Tesla’s inability to meet production deadlines is a reputation the company deservedly can’t shake. Even though Tesla executives promised that things would be different with the Model 3, Tesla this week revealed that it was once again pushing back its production schedule for the Model 3. Specifically, Tesla is now aiming to manufacture 5,000 Model 3 units per week by the end of June. Previously, Tesla was hoping to reach the 5,000/per week rate by the end of March. And before that, Tesla claimed it would be able to reach that threshold by December. In short, Tesla’s initial Model 3 production goal is about six months behind schedule.
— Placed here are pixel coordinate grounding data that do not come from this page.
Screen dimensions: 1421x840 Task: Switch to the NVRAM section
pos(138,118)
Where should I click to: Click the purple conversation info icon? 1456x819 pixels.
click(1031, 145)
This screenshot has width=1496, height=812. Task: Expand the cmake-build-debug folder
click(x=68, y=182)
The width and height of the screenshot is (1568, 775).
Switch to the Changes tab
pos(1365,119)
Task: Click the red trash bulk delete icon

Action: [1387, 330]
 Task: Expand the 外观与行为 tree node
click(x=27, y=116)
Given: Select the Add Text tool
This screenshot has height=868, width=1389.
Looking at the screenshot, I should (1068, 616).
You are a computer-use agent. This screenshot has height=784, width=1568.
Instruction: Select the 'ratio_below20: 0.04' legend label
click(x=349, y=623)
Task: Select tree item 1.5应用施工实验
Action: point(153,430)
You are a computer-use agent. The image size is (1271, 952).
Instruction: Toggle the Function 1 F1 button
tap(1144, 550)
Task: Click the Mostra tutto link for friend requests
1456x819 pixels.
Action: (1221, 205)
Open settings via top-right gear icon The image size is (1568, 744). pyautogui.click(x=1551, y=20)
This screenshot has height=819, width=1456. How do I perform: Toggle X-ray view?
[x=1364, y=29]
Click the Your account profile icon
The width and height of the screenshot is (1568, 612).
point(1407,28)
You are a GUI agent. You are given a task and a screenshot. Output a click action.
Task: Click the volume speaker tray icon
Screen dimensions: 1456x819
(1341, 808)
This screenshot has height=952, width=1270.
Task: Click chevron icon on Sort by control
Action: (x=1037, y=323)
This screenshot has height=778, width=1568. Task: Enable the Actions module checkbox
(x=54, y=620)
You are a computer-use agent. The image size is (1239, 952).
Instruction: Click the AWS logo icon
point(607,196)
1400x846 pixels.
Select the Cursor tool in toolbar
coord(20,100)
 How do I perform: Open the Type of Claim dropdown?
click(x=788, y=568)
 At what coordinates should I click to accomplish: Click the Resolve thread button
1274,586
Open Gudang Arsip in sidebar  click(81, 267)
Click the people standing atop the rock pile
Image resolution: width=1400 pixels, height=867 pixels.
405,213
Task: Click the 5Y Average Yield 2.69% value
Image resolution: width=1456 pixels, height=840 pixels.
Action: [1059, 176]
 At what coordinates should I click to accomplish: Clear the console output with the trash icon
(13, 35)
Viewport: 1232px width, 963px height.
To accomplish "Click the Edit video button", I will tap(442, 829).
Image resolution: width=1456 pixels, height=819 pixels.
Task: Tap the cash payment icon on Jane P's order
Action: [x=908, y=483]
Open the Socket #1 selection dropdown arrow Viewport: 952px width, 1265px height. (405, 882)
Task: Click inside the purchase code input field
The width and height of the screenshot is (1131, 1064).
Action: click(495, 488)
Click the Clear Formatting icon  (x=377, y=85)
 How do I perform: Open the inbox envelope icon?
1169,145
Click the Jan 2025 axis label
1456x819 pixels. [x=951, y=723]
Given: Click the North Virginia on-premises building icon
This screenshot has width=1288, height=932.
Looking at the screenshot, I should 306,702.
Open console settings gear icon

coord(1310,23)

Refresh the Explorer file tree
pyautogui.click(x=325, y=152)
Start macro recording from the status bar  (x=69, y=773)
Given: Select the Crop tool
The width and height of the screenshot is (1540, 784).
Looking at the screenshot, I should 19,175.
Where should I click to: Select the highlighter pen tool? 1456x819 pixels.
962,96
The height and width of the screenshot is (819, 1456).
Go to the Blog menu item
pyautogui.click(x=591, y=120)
“As we continue to focus on quality and efficiency rather than simply pushing for the highest possible volume in the shortest period of time,” Tesla said in a press release, “we expect to have a slightly more gradual ramp through Q1, likely ending the quarter at a weekly rate of about 2,500 Model 3 vehicles. We intend to achieve the 5,000 per week milestone by the end of Q2.”
The good news, though, is that production improvements are being made. During the company’s third quarter, Tesla manufactured 260 Model 3s. By way of contrast, Tesla during the recent holiday quarter bumped up production to 2,425 units. What’s more, Tesla said that it saw an appreciable increase in Model 3 production rates towards the end of 2017. Currently, Tesla claims that production stands at about 1,000 units per week. While that’s clearly not where Tesla wants to be, it’s certainly an encouraging step in the right direction.
The Model 3 notwithstanding, Tesla did manage to enjoy a successful quarter overall; the company delivered more than 29,800 vehicles over the past three months, setting an all-time quarterly record in the process. For the year gone by, Tesla delivered 102,432 vehicles, a solid increase from the 83,922 vehicles it delivered in 2016. And factoring the Model 3 out of the equation, Tesla notes that Model S and Model X deliveries alone grew by 33%.
While investors certainly won’t look at another Model 3 production delay favorably, they may at the very least find solace in the fact that interest in the Model S and Model X is higher than it’s ever been.